抄録
日本の9~10月は多雨期である.これは台風のもたらす多雨と梅雨類似現象としての秋雨(秋りん)が存在するためであると説明されている.その実態について〔I〕雨量統計的に, 9~10月の雨量分布を調べ, 6~7月の梅雨期の雨量との比較検討を行い, 9~10月の雨期が全国的な規模のもので,北日本,沿岸地方では梅雨期より顕著であることを指摘する.ついで台風雨量と非台風雨量を分離し,それぞれの地理的分布を検討すると共に,非台風雨量に関しては,その成因, 1回雨量の分布を調べ,前線性の降雨が,その主体をなすことを指摘する.

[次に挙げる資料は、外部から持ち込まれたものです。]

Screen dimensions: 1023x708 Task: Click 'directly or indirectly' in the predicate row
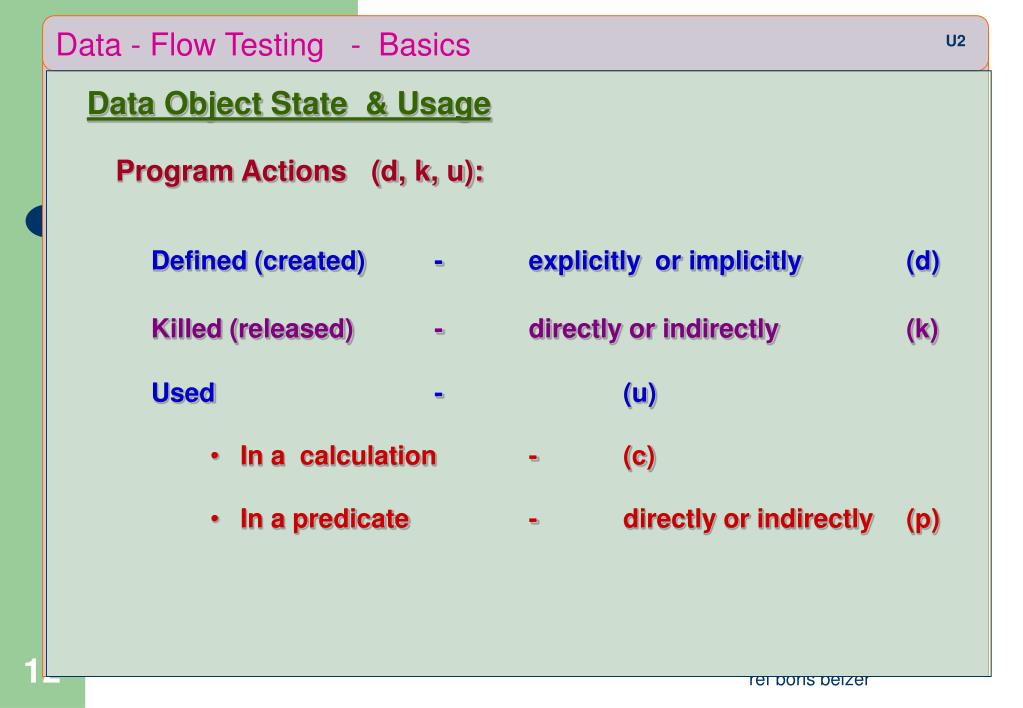(748, 519)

しかし9~10月の非台風雨量イコール〔II〕梅雨類似現象としての秋雨と考えることの可否については,この時期における前線型気圧配置の多発と非台風雨量の集中が単なる偶発的同時現象であるか,因果的な結合関係の有無を検討することにより確める.そして秋雨日には本州南岸に前線が集積する傾向が顕著であるが,逆に前線型気圧配置の出現イコール秋雨という関係は認められないこと,従って梅雨前線類似の秋雨前線が,天気図上に出現しても,必ずしも日本各地に悪天をもたらすとは限らず,しかもその定常性は顕著でない.要するに秋雨は梅雨現象ほど顕著な気象現象ではないと結論される.なお「秋雨は梅雨の逆現象で,北日本にはじまり,南下する」という説明の当否をも検討した.